This protocol addresses bird fancier's lung in the nonfibrotic phenotype — hypersensitivity pneumonitis (HP) without radiological or histopathological pulmonary fibrosis — where inflammatory features are present, including ground glass opacities (GGO) on HRCT and BAL lymphocytosis.
The initial step of identification and complete removal of the causative antigen (such as a change in work role or location for occupational exposures, or complete removal of birds, feathers, droppings, and soft furnishings for avian-associated HP) has not achieved the expected improvement in lung function.
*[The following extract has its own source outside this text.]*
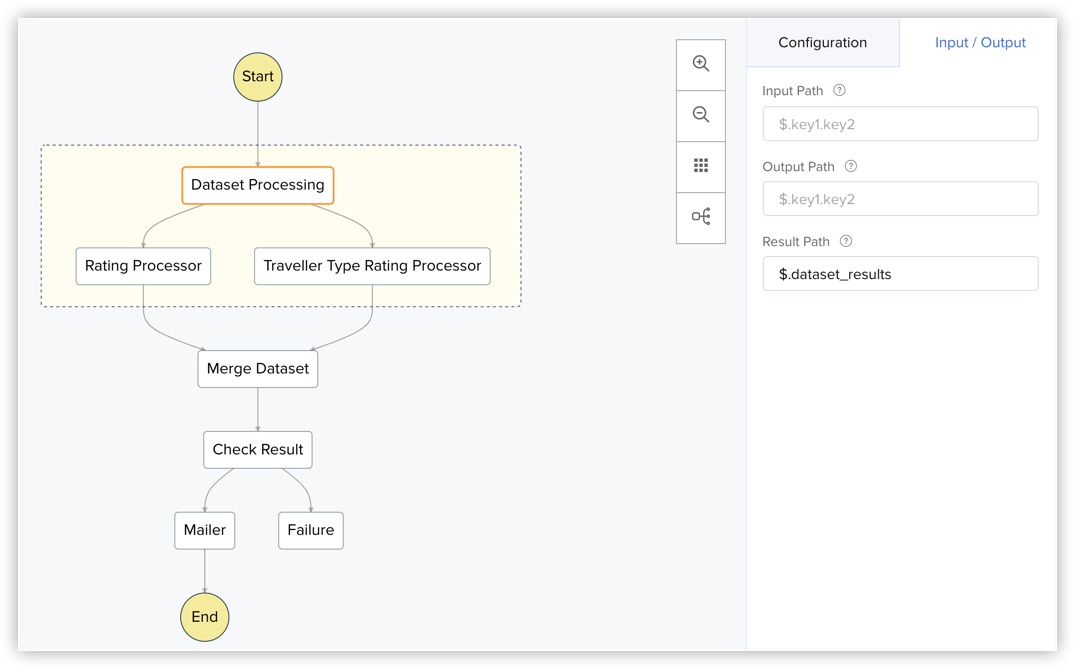Select the Dataset Processing node

point(258,185)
This protocol defines the next clinical step.
The approach centres on systemic corticosteroid therapy — the specific regimen, including considerations for more severe acute presentations, is detailed in the full structured protocol.
Improvement or stabilization in clinical symptoms and lung function, assessed between 6 and 12 weeks after starting treatment.
Recently published international diagnostic guidelines recommend HP classification into fibrotic or nonfibrotic phenotypes based on the presence or absence of radiological and/or histopathological fibrosis, supported by the observation that pulmonary fibrosis conveys important prognostic and treatment implications.
Moderate-to-high dose systemic corticosteroids would usually be considered for HP patients with features of inflammation (e.g., GGO on HRCT, BAL lymphocytosis, well-documented exposure with acute or sub-acute symptom onset).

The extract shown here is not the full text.